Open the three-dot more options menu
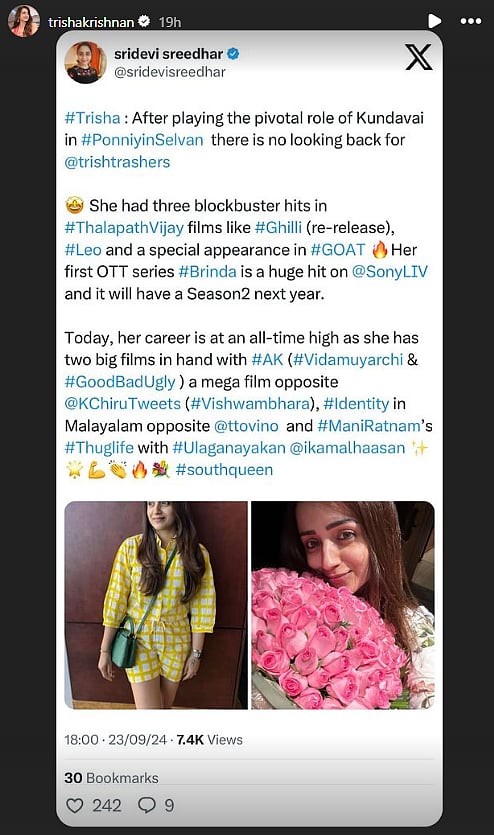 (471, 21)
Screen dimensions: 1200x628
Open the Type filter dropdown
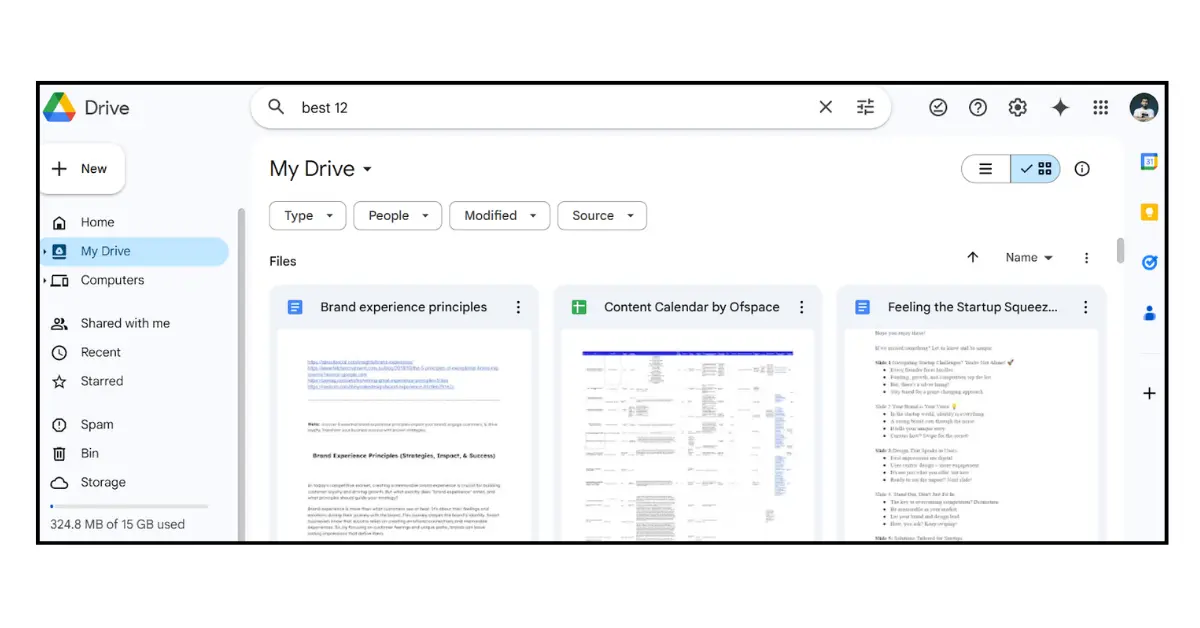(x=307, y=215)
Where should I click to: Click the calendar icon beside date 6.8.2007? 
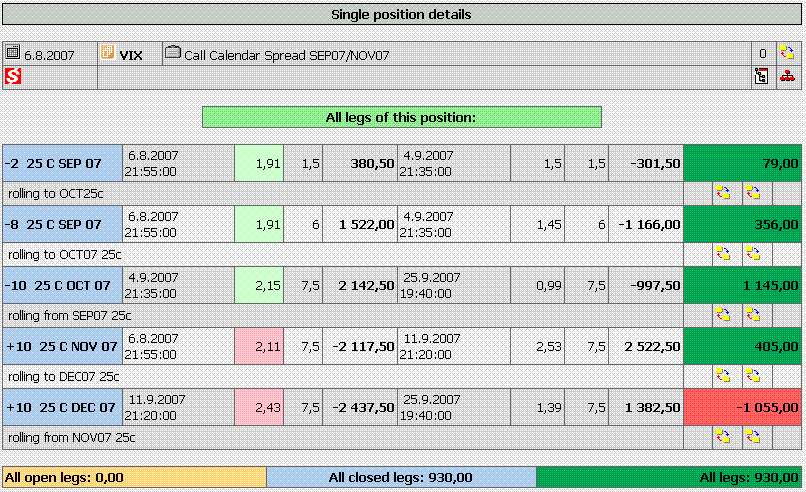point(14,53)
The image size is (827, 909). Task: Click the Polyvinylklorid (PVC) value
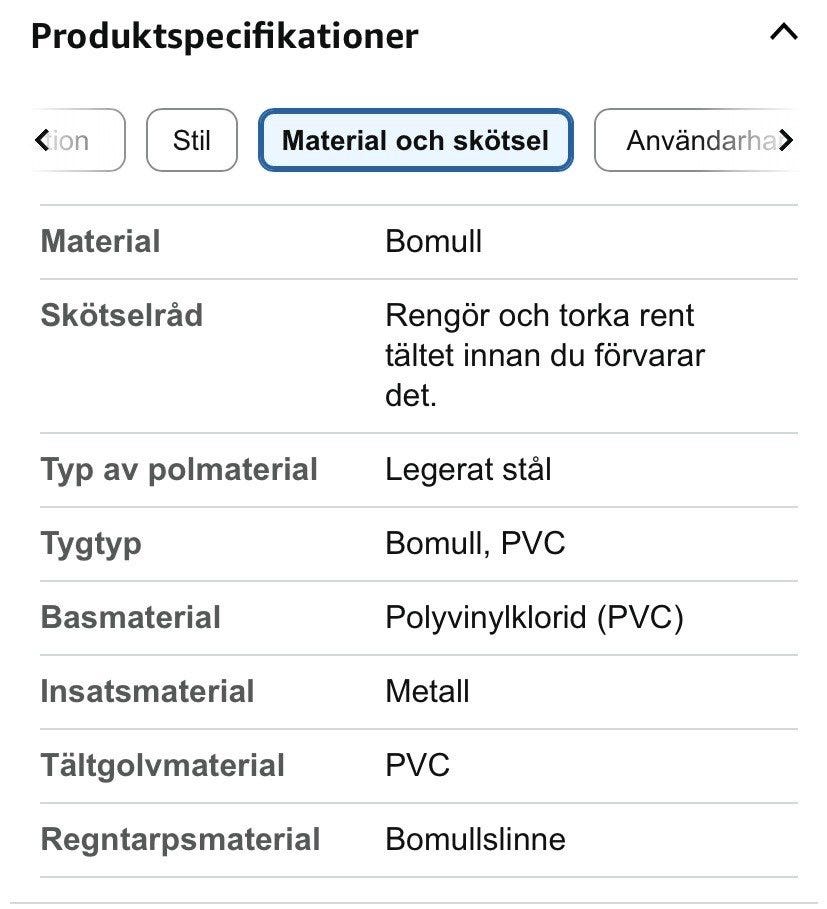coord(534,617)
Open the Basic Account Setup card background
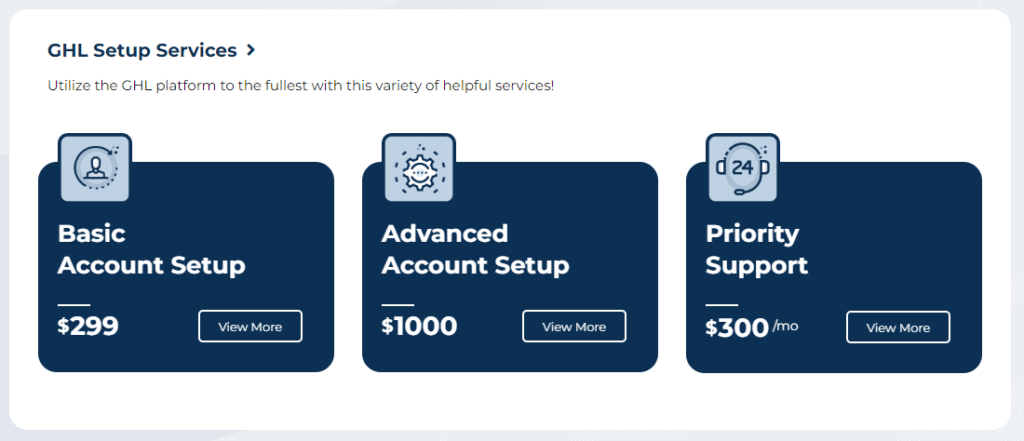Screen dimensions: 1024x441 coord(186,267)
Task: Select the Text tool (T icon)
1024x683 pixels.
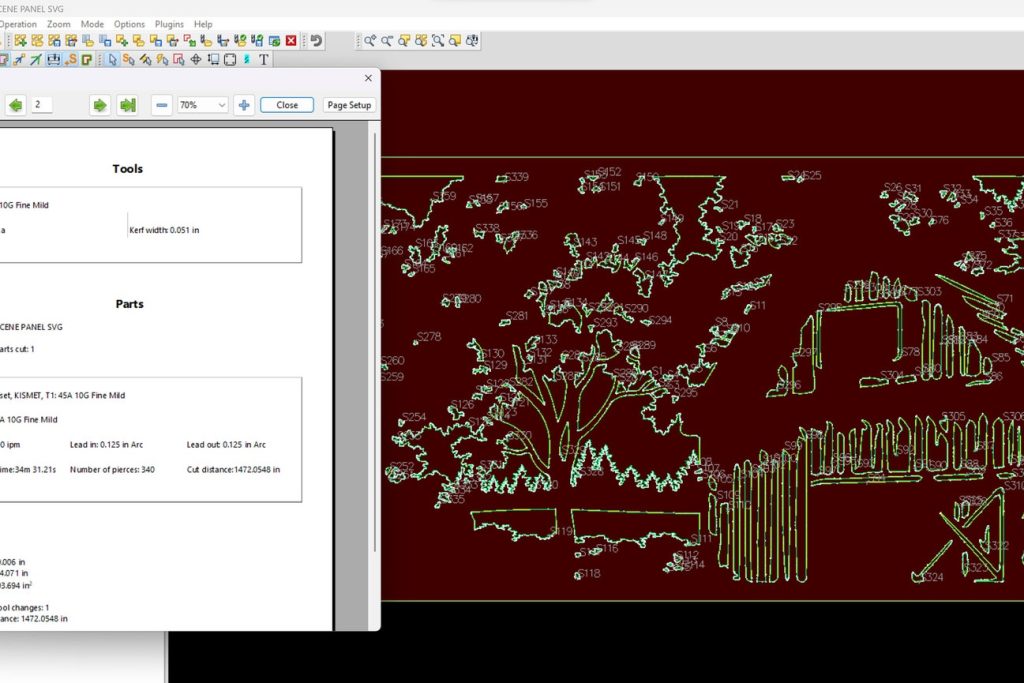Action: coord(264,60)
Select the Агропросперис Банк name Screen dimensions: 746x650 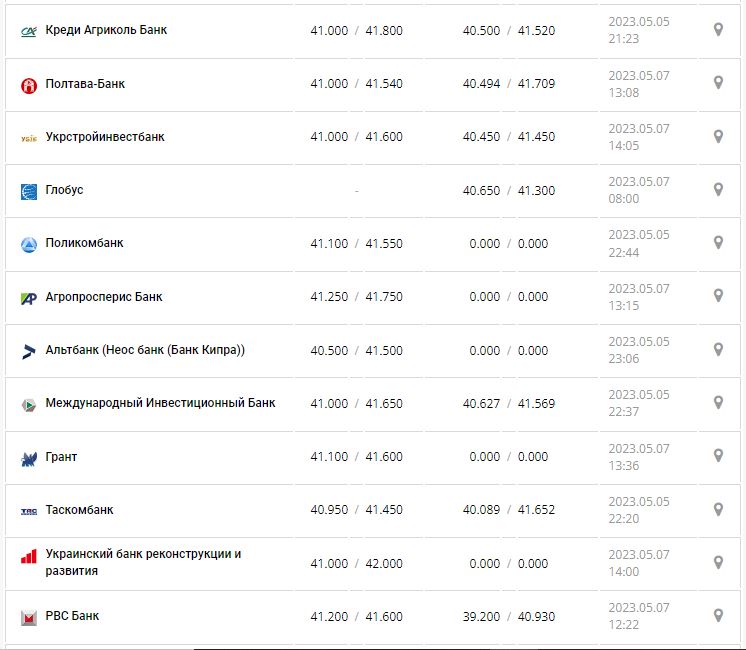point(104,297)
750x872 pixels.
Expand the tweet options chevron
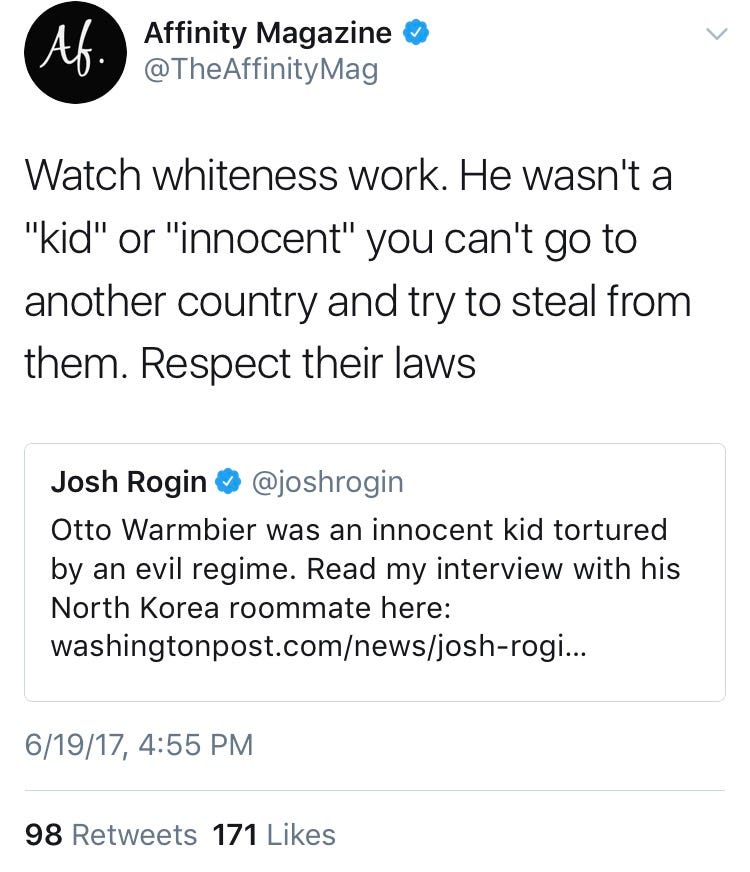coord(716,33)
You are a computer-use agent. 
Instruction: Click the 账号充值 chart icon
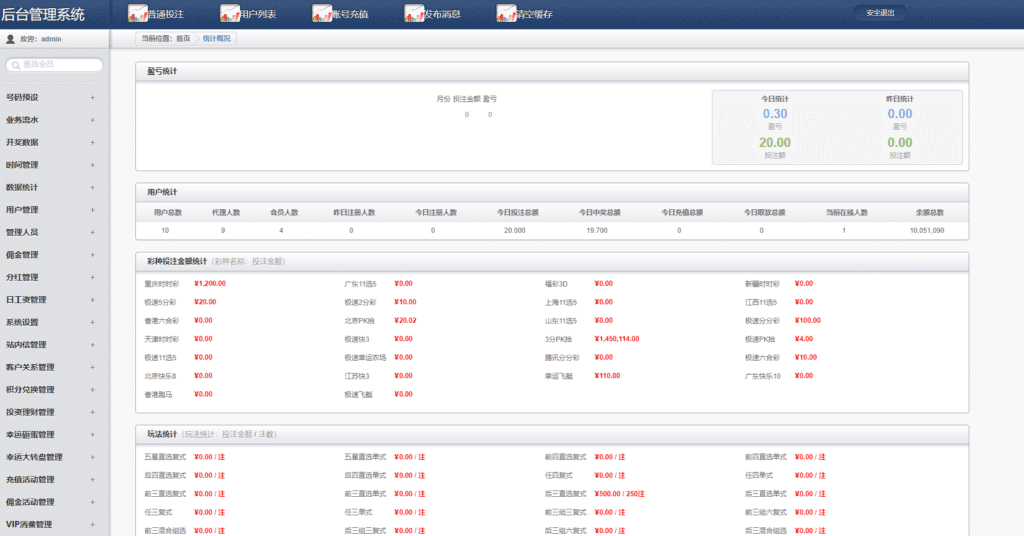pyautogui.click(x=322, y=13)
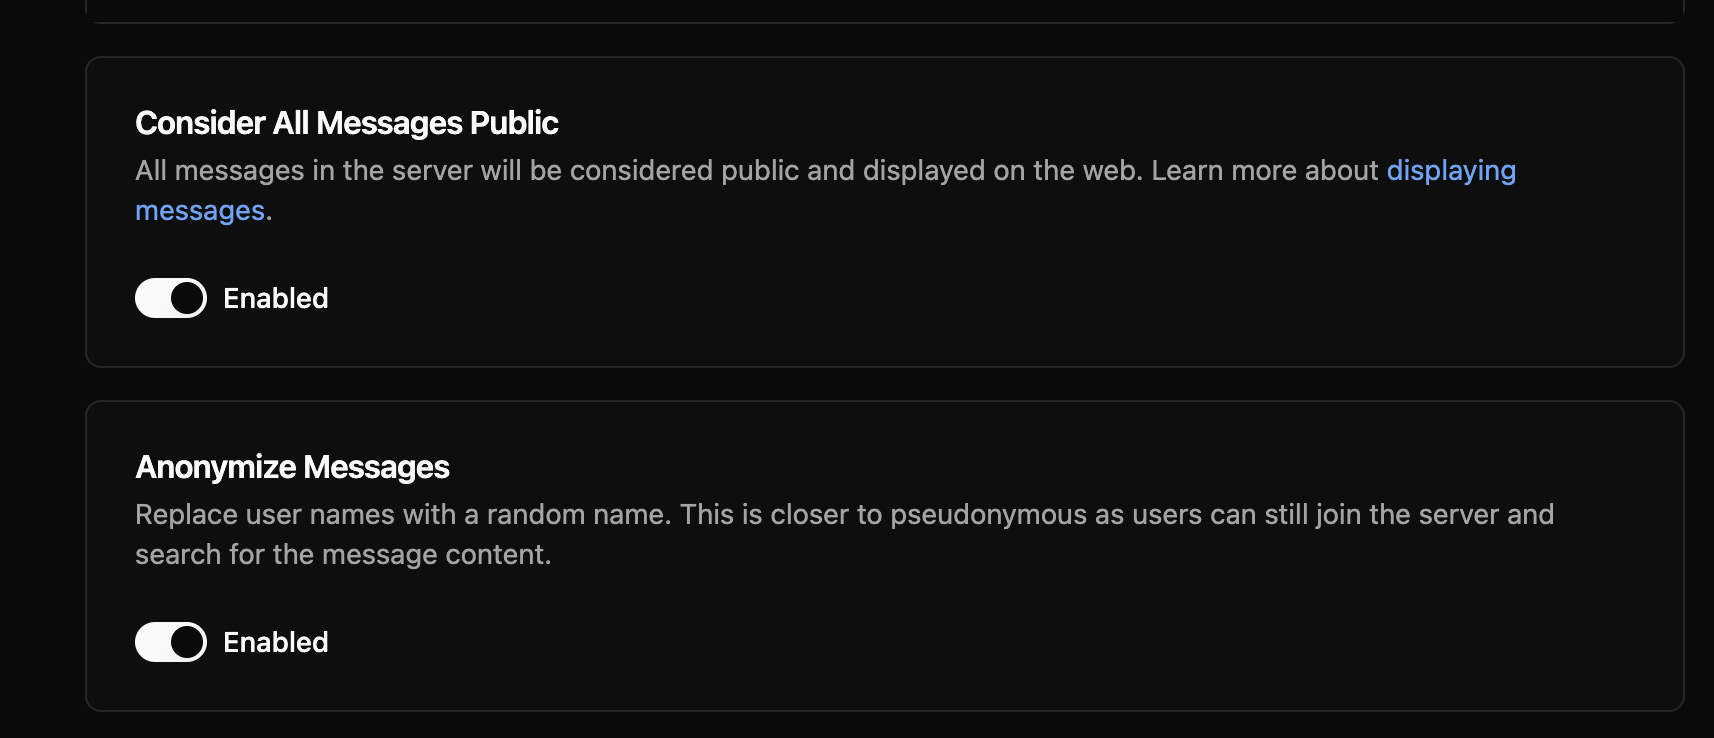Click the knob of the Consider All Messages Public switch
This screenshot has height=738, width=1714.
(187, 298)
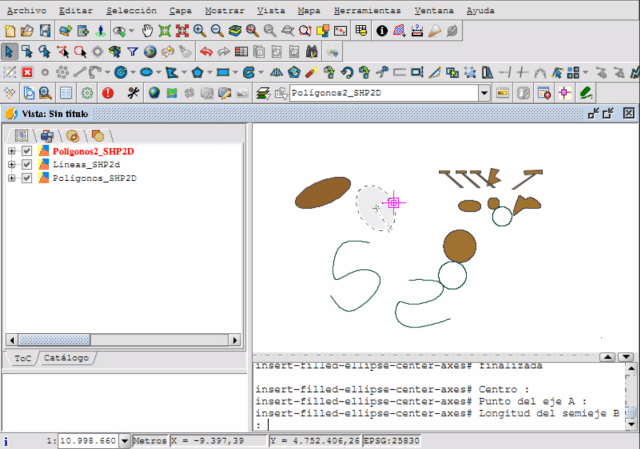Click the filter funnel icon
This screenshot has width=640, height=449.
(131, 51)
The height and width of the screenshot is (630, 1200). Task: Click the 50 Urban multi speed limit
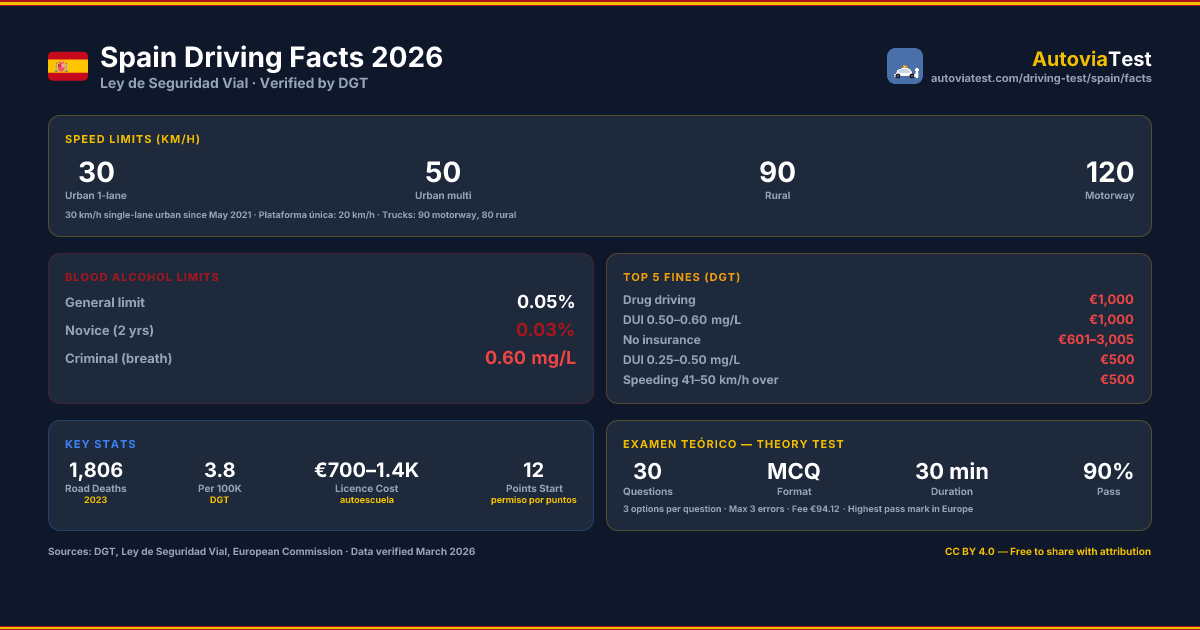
-- -- --
Reproduce exactly, and only, the lines from the opening line of the listing above through the line holding "Task: Select the Text tool (T icon)", minus the pictures.

Open the three-dot more options menu
 (471, 21)
Screen dimensions: 1200x628
Open the Type filter dropdown
(x=307, y=215)
Where should I click to: Click the calendar icon beside date 6.8.2007? 
point(14,53)
The image size is (827, 909). Task: Click the Polyvinylklorid (PVC) value
coord(534,617)
Open the Basic Account Setup card background
Screen dimensions: 1024x441 coord(186,267)
Task: Select the Text tool (T icon)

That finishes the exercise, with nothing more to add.